_Supplied entries_
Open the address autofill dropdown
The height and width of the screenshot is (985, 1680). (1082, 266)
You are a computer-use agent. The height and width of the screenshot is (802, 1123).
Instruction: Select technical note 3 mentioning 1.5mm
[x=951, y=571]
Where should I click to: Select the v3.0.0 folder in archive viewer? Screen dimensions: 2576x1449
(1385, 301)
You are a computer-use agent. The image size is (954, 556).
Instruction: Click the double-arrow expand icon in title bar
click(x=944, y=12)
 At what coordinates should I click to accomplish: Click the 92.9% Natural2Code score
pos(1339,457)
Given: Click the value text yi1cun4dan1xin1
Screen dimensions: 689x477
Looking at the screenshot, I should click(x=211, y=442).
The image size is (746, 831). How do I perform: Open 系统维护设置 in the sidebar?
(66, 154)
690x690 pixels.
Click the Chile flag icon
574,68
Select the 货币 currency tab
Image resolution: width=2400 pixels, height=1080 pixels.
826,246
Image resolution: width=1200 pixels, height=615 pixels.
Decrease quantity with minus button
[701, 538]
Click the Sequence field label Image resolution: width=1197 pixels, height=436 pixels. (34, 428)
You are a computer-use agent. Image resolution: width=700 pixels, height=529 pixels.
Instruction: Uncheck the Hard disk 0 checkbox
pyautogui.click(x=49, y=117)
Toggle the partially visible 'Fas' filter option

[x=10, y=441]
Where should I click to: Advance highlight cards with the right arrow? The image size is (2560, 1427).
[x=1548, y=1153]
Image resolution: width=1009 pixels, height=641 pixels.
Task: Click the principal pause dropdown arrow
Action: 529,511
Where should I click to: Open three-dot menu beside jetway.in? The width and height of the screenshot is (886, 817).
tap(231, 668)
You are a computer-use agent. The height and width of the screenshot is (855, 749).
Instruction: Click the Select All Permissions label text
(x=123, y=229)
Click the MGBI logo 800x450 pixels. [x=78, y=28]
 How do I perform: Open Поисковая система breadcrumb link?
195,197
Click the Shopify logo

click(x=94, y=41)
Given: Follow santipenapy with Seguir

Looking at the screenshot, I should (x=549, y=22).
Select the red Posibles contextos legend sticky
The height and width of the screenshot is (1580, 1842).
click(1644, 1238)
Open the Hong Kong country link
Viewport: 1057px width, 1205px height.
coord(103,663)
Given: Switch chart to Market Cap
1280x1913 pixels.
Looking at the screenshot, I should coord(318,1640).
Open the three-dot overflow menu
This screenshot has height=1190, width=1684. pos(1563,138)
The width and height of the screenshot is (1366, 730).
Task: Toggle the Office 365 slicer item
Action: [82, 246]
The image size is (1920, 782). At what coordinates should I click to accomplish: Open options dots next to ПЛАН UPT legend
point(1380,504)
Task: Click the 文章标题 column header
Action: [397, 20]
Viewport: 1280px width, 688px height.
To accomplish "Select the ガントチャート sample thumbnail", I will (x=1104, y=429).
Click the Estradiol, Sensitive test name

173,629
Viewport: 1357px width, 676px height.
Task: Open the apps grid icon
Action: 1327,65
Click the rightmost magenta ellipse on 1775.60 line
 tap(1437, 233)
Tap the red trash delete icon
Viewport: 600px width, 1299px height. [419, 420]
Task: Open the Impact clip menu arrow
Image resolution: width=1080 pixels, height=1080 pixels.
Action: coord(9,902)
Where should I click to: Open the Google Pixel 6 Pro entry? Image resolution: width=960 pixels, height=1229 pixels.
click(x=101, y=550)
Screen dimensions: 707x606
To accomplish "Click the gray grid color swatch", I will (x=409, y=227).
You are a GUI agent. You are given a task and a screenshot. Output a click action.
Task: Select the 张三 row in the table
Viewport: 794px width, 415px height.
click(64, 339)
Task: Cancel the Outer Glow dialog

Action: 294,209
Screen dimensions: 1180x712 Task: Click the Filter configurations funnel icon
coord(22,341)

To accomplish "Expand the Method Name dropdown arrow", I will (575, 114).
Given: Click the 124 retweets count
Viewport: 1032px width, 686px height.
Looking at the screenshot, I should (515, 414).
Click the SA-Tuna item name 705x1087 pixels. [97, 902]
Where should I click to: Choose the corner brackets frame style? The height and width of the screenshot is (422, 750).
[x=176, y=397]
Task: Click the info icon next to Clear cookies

_Work instruction_
Find the string "computer" in the entries above. Copy each line where it occurs.

_Exercise output_
You are a computer-use agent. The height and width of the screenshot is (802, 1123).
You are a computer-use agent. The image size is (954, 556).
You are a computer-use agent. Image resolution: width=700 pixels, height=529 pixels.
You are a computer-use agent. The height and width of the screenshot is (855, 749).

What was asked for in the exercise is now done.